◆ WORK TO COMPLETE ◆
Retyping the records exactly is the whole task.

◆ RECORD EXCERPTS ◆
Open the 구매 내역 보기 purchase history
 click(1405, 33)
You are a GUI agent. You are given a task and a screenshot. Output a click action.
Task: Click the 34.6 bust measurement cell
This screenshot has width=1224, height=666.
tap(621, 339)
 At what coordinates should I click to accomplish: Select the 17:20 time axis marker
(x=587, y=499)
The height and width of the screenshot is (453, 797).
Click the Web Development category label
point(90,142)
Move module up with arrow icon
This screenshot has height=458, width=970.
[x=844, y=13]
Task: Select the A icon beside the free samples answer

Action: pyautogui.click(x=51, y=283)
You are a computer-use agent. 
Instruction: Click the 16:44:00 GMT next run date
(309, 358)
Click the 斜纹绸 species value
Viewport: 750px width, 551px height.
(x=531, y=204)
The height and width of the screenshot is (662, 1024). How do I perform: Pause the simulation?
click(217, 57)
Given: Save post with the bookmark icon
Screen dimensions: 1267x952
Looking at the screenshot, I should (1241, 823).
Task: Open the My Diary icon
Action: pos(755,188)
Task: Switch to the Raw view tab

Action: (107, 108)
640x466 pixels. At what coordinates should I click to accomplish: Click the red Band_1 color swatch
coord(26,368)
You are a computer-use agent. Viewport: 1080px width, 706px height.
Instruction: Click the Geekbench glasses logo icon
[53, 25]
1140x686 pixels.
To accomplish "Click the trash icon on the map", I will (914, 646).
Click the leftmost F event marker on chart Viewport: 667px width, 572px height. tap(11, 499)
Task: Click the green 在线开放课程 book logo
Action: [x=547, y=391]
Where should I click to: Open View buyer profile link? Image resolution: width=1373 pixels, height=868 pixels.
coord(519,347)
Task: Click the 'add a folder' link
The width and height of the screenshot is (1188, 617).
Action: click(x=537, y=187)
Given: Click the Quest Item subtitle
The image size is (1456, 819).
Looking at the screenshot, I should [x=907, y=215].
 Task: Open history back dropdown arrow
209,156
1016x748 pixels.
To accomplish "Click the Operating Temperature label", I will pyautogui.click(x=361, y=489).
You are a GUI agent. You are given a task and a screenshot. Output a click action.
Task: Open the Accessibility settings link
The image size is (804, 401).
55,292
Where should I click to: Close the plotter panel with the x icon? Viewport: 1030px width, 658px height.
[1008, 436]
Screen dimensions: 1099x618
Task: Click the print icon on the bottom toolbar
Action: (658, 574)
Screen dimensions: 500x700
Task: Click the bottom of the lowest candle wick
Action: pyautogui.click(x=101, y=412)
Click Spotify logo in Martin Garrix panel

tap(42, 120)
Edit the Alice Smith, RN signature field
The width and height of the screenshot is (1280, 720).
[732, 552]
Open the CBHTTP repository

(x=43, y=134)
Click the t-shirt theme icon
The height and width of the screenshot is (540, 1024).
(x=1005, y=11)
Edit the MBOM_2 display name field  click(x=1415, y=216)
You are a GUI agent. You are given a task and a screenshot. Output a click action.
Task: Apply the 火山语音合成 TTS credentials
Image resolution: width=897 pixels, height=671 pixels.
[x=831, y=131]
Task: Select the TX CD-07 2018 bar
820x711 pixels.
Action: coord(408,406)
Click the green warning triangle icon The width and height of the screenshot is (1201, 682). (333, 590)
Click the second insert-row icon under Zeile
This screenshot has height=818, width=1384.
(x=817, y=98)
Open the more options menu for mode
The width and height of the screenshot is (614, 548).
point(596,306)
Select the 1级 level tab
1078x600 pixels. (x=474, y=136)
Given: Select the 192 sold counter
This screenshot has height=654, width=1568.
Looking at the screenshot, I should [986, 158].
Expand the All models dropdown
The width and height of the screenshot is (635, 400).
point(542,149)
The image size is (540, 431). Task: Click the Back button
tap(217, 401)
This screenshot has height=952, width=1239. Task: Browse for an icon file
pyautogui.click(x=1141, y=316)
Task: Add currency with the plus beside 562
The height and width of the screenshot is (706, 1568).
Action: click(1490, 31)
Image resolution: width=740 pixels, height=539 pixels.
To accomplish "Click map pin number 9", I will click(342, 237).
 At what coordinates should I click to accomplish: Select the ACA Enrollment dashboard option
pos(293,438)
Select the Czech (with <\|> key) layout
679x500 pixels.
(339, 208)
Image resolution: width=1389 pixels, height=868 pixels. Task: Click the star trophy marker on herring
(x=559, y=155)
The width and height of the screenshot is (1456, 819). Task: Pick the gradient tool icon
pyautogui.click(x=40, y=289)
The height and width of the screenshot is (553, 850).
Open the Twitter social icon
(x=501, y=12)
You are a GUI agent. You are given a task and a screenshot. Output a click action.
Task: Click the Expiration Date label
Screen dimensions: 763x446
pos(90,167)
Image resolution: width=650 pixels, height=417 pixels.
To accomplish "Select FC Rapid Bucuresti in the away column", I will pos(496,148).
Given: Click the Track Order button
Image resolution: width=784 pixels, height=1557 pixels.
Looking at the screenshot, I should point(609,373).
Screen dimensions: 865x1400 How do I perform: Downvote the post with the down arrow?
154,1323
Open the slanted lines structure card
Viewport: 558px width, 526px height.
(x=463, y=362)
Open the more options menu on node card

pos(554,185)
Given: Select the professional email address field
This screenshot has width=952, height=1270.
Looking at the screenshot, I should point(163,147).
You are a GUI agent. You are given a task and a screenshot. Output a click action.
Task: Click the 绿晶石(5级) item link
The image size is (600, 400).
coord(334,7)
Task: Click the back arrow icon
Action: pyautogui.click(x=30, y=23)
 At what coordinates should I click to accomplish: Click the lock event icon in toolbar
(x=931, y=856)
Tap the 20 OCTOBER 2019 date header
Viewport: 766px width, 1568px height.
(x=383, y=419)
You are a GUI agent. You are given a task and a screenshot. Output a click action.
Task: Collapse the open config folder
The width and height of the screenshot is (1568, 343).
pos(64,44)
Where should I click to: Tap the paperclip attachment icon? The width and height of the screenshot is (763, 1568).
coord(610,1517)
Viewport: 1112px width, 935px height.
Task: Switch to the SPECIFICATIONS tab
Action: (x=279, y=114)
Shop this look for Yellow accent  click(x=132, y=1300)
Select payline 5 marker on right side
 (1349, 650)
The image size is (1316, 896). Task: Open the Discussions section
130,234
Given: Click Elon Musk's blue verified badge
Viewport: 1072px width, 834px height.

◆ SOLVED PROBLEM ◆
Open the 구매 내역 보기 purchase history
 click(1405, 33)
You are a GUI agent. You are given a task and a screenshot. Output a click action.
Task: Click the 34.6 bust measurement cell
This screenshot has width=1224, height=666.
tap(621, 339)
 At what coordinates should I click to accomplish: Select the 17:20 time axis marker
(x=587, y=499)
The height and width of the screenshot is (453, 797).
Click the Web Development category label
point(90,142)
Move module up with arrow icon
This screenshot has height=458, width=970.
[x=844, y=13]
Task: Select the A icon beside the free samples answer

Action: pyautogui.click(x=51, y=283)
You are a computer-use agent. 
Instruction: Click the 16:44:00 GMT next run date
(309, 358)
Click the 斜纹绸 species value
Viewport: 750px width, 551px height.
(x=531, y=204)
The height and width of the screenshot is (662, 1024). How do I perform: Pause the simulation?
click(217, 57)
Given: Save post with the bookmark icon
Screen dimensions: 1267x952
Looking at the screenshot, I should (1241, 823).
Task: Open the My Diary icon
Action: pos(755,188)
Task: Switch to the Raw view tab

Action: (107, 108)
640x466 pixels. At what coordinates should I click to accomplish: Click the red Band_1 color swatch
coord(26,368)
You are a computer-use agent. Viewport: 1080px width, 706px height.
Instruction: Click the Geekbench glasses logo icon
[53, 25]
1140x686 pixels.
To accomplish "Click the trash icon on the map", I will (914, 646).
Click the leftmost F event marker on chart Viewport: 667px width, 572px height. tap(11, 499)
Task: Click the green 在线开放课程 book logo
Action: [x=547, y=391]
Where should I click to: Open View buyer profile link? Image resolution: width=1373 pixels, height=868 pixels.
coord(519,347)
Task: Click the 'add a folder' link
The width and height of the screenshot is (1188, 617).
Action: click(x=537, y=187)
Given: Click the Quest Item subtitle
The image size is (1456, 819).
Looking at the screenshot, I should [x=907, y=215].
 Task: Open history back dropdown arrow
209,156
1016x748 pixels.
To accomplish "Click the Operating Temperature label", I will pyautogui.click(x=361, y=489).
You are a GUI agent. You are given a task and a screenshot. Output a click action.
Task: Open the Accessibility settings link
The image size is (804, 401).
55,292
Where should I click to: Close the plotter panel with the x icon? Viewport: 1030px width, 658px height.
[1008, 436]
Screen dimensions: 1099x618
Task: Click the print icon on the bottom toolbar
Action: (658, 574)
Screen dimensions: 500x700
Task: Click the bottom of the lowest candle wick
Action: pyautogui.click(x=101, y=412)
Click Spotify logo in Martin Garrix panel

tap(42, 120)
Edit the Alice Smith, RN signature field
The width and height of the screenshot is (1280, 720).
[732, 552]
Open the CBHTTP repository

(x=43, y=134)
Click the t-shirt theme icon
The height and width of the screenshot is (540, 1024).
(x=1005, y=11)
Edit the MBOM_2 display name field  click(x=1415, y=216)
You are a GUI agent. You are given a task and a screenshot. Output a click action.
Task: Apply the 火山语音合成 TTS credentials
Image resolution: width=897 pixels, height=671 pixels.
[x=831, y=131]
Task: Select the TX CD-07 2018 bar
820x711 pixels.
Action: coord(408,406)
Click the green warning triangle icon The width and height of the screenshot is (1201, 682). (333, 590)
Click the second insert-row icon under Zeile
This screenshot has height=818, width=1384.
(x=817, y=98)
Open the more options menu for mode
The width and height of the screenshot is (614, 548).
point(596,306)
Select the 1级 level tab
1078x600 pixels. (x=474, y=136)
Given: Select the 192 sold counter
This screenshot has height=654, width=1568.
Looking at the screenshot, I should [986, 158].
Expand the All models dropdown
The width and height of the screenshot is (635, 400).
point(542,149)
The image size is (540, 431). Task: Click the Back button
tap(217, 401)
This screenshot has height=952, width=1239. Task: Browse for an icon file
pyautogui.click(x=1141, y=316)
Task: Add currency with the plus beside 562
The height and width of the screenshot is (706, 1568).
Action: click(1490, 31)
Image resolution: width=740 pixels, height=539 pixels.
To accomplish "Click map pin number 9", I will click(342, 237).
 At what coordinates should I click to accomplish: Select the ACA Enrollment dashboard option
pos(293,438)
Select the Czech (with <\|> key) layout
679x500 pixels.
(339, 208)
Image resolution: width=1389 pixels, height=868 pixels. Task: Click the star trophy marker on herring
(x=559, y=155)
The width and height of the screenshot is (1456, 819). Task: Pick the gradient tool icon
pyautogui.click(x=40, y=289)
The height and width of the screenshot is (553, 850).
Open the Twitter social icon
(x=501, y=12)
You are a GUI agent. You are given a task and a screenshot. Output a click action.
Task: Click the Expiration Date label
Screen dimensions: 763x446
pos(90,167)
Image resolution: width=650 pixels, height=417 pixels.
To accomplish "Select FC Rapid Bucuresti in the away column", I will pos(496,148).
Given: Click the Track Order button
Image resolution: width=784 pixels, height=1557 pixels.
Looking at the screenshot, I should point(609,373).
Screen dimensions: 865x1400 How do I perform: Downvote the post with the down arrow?
154,1323
Open the slanted lines structure card
Viewport: 558px width, 526px height.
(x=463, y=362)
Open the more options menu on node card

pos(554,185)
Given: Select the professional email address field
This screenshot has width=952, height=1270.
Looking at the screenshot, I should point(163,147).
You are a GUI agent. You are given a task and a screenshot. Output a click action.
Task: Click the 绿晶石(5级) item link
The image size is (600, 400).
coord(334,7)
Task: Click the back arrow icon
Action: pyautogui.click(x=30, y=23)
 At what coordinates should I click to accomplish: Click the lock event icon in toolbar
(x=931, y=856)
Tap the 20 OCTOBER 2019 date header
Viewport: 766px width, 1568px height.
(x=383, y=419)
You are a GUI agent. You are given a task and a screenshot. Output a click action.
Task: Collapse the open config folder
The width and height of the screenshot is (1568, 343).
pos(64,44)
Where should I click to: Tap the paperclip attachment icon? The width and height of the screenshot is (763, 1568).
coord(610,1517)
Viewport: 1112px width, 935px height.
Task: Switch to the SPECIFICATIONS tab
Action: (x=279, y=114)
Shop this look for Yellow accent  click(x=132, y=1300)
Select payline 5 marker on right side
 (1349, 650)
The image size is (1316, 896). Task: Open the Discussions section
130,234
Given: Click Elon Musk's blue verified badge
Viewport: 1072px width, 834px height.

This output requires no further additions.